Na década de 1980, o Brasil tornou-se um dos principais pontos de origem de um fenômeno pouco visível, mas de grande impacto: o tráfico de bebês para adoção ilegal, especialmente no exterior, mas também dentro do país. Longe de se tratar de casos isolados, esse processo envolvia redes organizadas, intermediários e uma combinação de fragilidades sociais e institucionais.
Nesse período, milhares de crianças brasileiras foram retiradas do país de forma irregular e encaminhadas a famílias estrangeiras. Estimativas indicam que, desde os anos 1970, dezenas de milhares de crianças brasileiras foram adotadas por estrangeiros, muitas delas em contextos marcados por pouca fiscalização e lacunas legais. Nos anos 1980, esse fluxo se intensificou e passou a ser associado a esquemas clandestinos.
Um sistema, não episódios isolados
O tráfico de bebês nos anos 1980 operava como um sistema relativamente estruturado. Redes envolviam diferentes atores: intermediários locais, profissionais de saúde, agentes públicos e facilitadores internacionais. Em alguns casos, havia participação de médicos, assistentes sociais e até autoridades judiciais, o que dificultava a identificação imediata da ilegalidade .
Essas redes atuavam principalmente em regiões vulneráveis, onde mães em situação de pobreza eram persuadidas, enganadas ou privadas de seus filhos. Em outros casos, havia sequestros diretos, inclusive de recém-nascidos em maternidades ou residências.
Uma vez retirada, a criança era inserida em um circuito de documentação irregular — muitas vezes com registros civis falsificados — e encaminhada para adoção fora do país.
A dimensão internacional
O tráfico de bebês no Brasil estava profundamente conectado à demanda internacional por adoção. Casais estrangeiros, especialmente na Europa e em Israel, buscavam crianças em países com menor controle institucional e maior vulnerabilidade social.
Esse desequilíbrio entre oferta e demanda criou um mercado clandestino altamente lucrativo. Há registros de que bebês brasileiros eram vendidos por valores elevados para a época, o que incentivava a atuação de intermediários .
Em alguns contextos, milhares de crianças brasileiras foram levadas para o exterior, muitas vezes sem qualquer garantia legal ou acompanhamento institucional .
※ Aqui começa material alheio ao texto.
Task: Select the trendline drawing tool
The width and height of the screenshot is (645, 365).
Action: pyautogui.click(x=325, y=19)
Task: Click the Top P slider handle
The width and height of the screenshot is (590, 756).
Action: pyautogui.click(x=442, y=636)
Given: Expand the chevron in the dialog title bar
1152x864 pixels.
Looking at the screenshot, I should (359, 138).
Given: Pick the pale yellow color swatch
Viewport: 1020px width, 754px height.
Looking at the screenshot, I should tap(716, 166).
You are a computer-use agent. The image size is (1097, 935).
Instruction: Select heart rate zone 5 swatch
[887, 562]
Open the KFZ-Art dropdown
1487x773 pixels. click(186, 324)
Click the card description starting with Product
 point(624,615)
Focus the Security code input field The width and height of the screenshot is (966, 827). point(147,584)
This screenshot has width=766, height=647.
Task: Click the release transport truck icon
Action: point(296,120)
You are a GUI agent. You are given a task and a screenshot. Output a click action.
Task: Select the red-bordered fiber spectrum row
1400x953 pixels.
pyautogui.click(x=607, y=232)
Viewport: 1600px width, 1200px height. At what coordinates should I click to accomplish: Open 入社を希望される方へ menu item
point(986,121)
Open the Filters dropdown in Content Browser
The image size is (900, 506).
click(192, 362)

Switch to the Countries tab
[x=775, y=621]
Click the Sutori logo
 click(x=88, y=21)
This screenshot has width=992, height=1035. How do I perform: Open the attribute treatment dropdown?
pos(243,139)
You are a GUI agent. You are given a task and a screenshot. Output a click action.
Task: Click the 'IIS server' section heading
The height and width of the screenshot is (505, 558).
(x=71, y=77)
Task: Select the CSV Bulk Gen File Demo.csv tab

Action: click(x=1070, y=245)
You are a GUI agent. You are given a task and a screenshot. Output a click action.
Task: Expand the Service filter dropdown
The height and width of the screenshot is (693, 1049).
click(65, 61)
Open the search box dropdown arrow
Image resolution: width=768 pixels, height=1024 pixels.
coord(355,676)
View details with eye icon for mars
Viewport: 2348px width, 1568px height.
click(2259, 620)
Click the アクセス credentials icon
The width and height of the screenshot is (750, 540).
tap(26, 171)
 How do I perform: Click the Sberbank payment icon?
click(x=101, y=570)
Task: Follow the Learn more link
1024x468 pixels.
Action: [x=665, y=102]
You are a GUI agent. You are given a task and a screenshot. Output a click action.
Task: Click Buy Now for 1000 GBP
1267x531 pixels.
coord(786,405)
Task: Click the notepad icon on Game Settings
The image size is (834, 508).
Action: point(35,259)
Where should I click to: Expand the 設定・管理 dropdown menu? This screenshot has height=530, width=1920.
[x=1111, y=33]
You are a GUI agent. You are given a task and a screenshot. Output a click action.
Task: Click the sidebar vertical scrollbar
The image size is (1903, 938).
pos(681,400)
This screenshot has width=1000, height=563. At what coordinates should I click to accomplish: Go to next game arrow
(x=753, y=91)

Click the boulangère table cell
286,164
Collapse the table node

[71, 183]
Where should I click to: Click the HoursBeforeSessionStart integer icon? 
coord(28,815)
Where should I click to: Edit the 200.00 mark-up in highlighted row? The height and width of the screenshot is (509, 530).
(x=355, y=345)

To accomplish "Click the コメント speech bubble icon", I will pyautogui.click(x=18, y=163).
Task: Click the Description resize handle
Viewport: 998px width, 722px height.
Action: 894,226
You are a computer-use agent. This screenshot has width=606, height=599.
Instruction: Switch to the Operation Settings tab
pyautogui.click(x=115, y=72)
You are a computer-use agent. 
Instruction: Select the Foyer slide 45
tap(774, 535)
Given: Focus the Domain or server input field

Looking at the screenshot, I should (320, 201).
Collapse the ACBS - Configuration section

Lacunas legais e institucionais
Um dos fatores centrais para a expansão do fenômeno foi o contexto jurídico da época. Antes da criação do Estatuto da Criança e do Adolescente (ECA), em 1990, o sistema de proteção à infância no Brasil era fragmentado e menos rigoroso.
A ausência de mecanismos eficazes de controle permitia:
- falsificação de registros civis
- adoções informais (“adoção à brasileira”)
- envio de crianças ao exterior sem fiscalização adequada
O tráfico internacional de crianças, nesses casos, ocorria justamente pela fraude ou pela inobservância das leis, impedindo qualquer controle por parte das autoridades .
Redes e casos emblemáticos
Alguns casos tornaram-se emblemáticos por evidenciar o funcionamento dessas redes. O mais conhecido envolve a atuação de quadrilhas organizadas que retiravam bebês do Brasil e os enviavam para o exterior.
Essas redes chegaram a movimentar milhares de crianças. Em um dos esquemas mais citados, há estimativas de que até cerca de 12 mil crianças tenham sido retiradas ilegalmente do país ao longo da década .
Casos individuais, como o de crianças sequestradas ainda bebês e levadas para outros países, ajudam a compreender o impacto humano desse processo — marcado por separações familiares, perda de identidade e longas buscas por origem.
Consequências que atravessam décadas
Décadas depois, os efeitos desse fenômeno continuam presentes. Adultos que foram adotados de forma irregular buscam reconstruir suas origens, enquanto famílias brasileiras ainda procuram filhos desaparecidos.
O tráfico de bebês nos anos 1980 não é apenas um episódio histórico. Ele revela padrões — sociais, institucionais e econômicos — que ajudam a compreender tanto o passado quanto os desdobramentos contemporâneos do problema.